Segment Start: Reading text
Immigrants’ Rights Clinic Client and His Family are Reunited After Over 20 Years

After more than two decades of separation, Mr. E and his wife are finally reunited with their sons.

 

Mr. E, a client of the Immigrants’ Rights Clinic, is reunited with his children after 20 years of separation. Mr. E retained the IRC to assist him in his asylum application in the fall of 2017. His case had been up to the Ninth Circuit Court of Appeals on two separate occasions before our team came to represent him in his final hearing before the San Francisco Immigration Judge. The case had a lengthy and complicated procedural history that was made more challenging by the fact that months before his final hearing, Mr. E suffered a debilitating stroke that rendered him bedridden and required 24/7 skilled nursing assistance. IRC students Hannah Coleman (’19) and Yvette Borja (’18) engaged in cutting-edge legal research that required them to deal with a multi-decade record. They developed legal arguments and worked to identify an expert witness and other evidence that could corroborate Mr. E’s asylum claim. They prepared and filed a legal brief with the Immigration Court, along with a sworn declaration for Mr. E that would serve as the lynchpin and central piece of evidence in his case.  Upon the conclusion of Hannah and Yvette’s work with the clinic, IRC students Sophia Carrillo (’18) and David Wang (’19) assumed representation of Mr. E. They prepared a supplementary evidentiary submission. At trial, Sophia and David conducted direct and re-direct examinations of both Mr. E and the expert witness. Despite that Mr. E arrived at the courthouse by ambulance and in a gurney bed, he was prepared and engaged in the proceeding because of Sophia and David’s commitment to ensuring their client was engaged and an active participant in his case. At the conclusion of the trial, the judge granted Mr. E asylum.  Mr. E then filed petitions for his wife and his children. While his wife’s process went according to the average pace, the applications for his children (who remained in Fiji) were delayed. The IRC filed multiple requests to expedite the case and even sought the support of Mr. E’s local congressperson. After nearly four years of waiting for the visas to be issued, and after over two decades of separation, the family was finally reunited this month.
Segment End: Reading text
■ Activities:
**1)** From the article about the clinic client, reproduce the passage from "Immigrants’ Rights Clinic Client" up to and including "with their sons.".
**2)** According to the article about the clinic client, how did Mr. E arrive at the courthouse for his trial?
Segment Start: Data extract
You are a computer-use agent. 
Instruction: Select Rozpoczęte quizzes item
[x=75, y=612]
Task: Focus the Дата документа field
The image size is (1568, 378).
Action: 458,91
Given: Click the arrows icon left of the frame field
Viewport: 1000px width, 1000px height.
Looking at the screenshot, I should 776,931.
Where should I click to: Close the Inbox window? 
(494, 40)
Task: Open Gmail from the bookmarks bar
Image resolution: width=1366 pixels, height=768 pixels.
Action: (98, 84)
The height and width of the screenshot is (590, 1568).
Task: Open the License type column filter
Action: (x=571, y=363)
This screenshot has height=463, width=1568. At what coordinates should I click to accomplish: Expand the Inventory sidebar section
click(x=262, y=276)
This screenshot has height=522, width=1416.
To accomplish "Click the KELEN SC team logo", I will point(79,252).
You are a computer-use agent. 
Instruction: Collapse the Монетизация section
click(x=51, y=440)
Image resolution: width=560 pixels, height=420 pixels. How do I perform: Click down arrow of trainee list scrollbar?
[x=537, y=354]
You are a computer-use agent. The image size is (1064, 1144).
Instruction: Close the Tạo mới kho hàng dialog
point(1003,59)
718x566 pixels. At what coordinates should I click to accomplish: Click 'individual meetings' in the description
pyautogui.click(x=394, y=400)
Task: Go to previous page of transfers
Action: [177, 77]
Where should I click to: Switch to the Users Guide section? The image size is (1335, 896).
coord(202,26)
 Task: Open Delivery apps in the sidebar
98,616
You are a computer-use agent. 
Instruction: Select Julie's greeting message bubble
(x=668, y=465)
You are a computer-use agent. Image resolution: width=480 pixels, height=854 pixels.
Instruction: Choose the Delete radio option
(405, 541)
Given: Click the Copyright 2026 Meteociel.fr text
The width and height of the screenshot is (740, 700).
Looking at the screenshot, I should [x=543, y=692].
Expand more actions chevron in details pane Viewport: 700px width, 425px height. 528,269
Segment End: Data extract
■ Answers to the exercises:
**1)**
Immigrants’ Rights Clinic Client and His Family are Reunited After Over 20 Years

After more than two decades of separation, Mr. E and his wife are finally reunited with their sons.

**2)** He arrived by ambulance, in a gurney bed.